At the October Florida Building Commission meeting in Gainesville, Dr. David Prevatt of the UF Department of Civil Engineering, presented preliminary findings to the Commission on the effects of Hurricane Ian to buildings in the area of impact.

Given the extent of the damage from Ian, it was sobering to hear Dr. Prevatt characterize the storm as a “moderately strong wind event.” Looking at the reported wind speeds around landfall, we can understand the reason for this characterization: despite Ian’s 150 mph sustained winds – which apparently occurred offshore – the top three-second sustained gusts were around 120 mph. Prevatt noted that the actual wind speeds experienced onshore were significantly below the design speeds, which were in the 150-to-160 mph range (see map at the bottom of page 13).

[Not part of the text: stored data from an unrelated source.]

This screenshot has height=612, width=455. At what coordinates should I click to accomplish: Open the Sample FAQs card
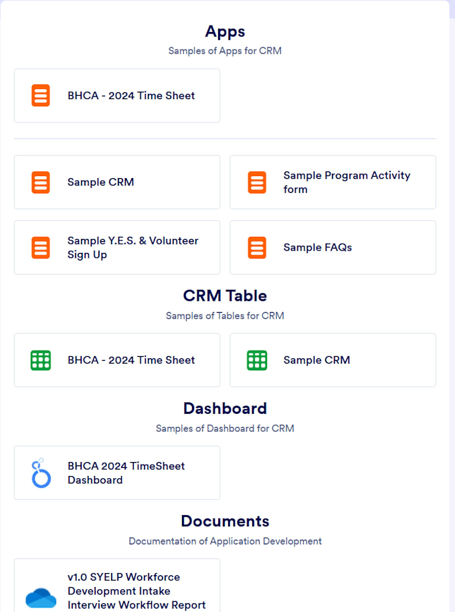(x=317, y=248)
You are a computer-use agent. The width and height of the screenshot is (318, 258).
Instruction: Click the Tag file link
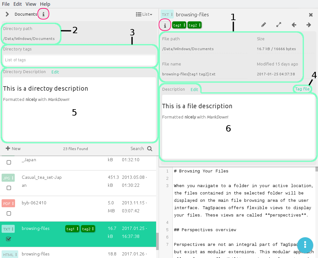pyautogui.click(x=302, y=89)
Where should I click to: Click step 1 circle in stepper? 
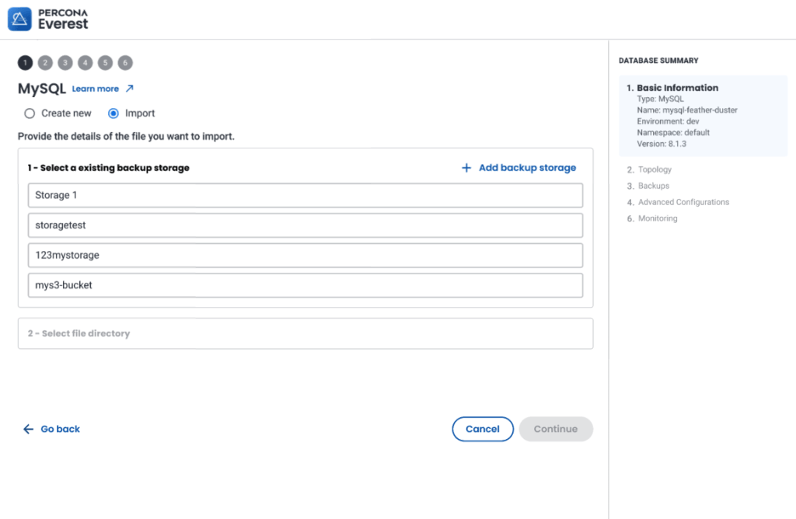[26, 63]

Newer Construction Performed Better

Municipal buildings and schools in the area of impact performed very well according to Prevatt and, in general, newer construction – structures permitted or improved under the Florida Building Code that was first implemented in 2001 – performed better than older construction. Prevatt’s presentation included the below photo of Fort Myers Beach, posted by Professor Michael Bruneau of the State University of New York. The photo indicates the years in which houses, or what remains of them in many cases, were built or improved. The circled, still standing house directly on the beach was built in 1990 but “redone and expanded” in 2020. A subsequent post by Bruneau listed, by year built or improved, many of the properties in the photo (the ones he was able to get information on) and whether or not the home on the property survived. Read more.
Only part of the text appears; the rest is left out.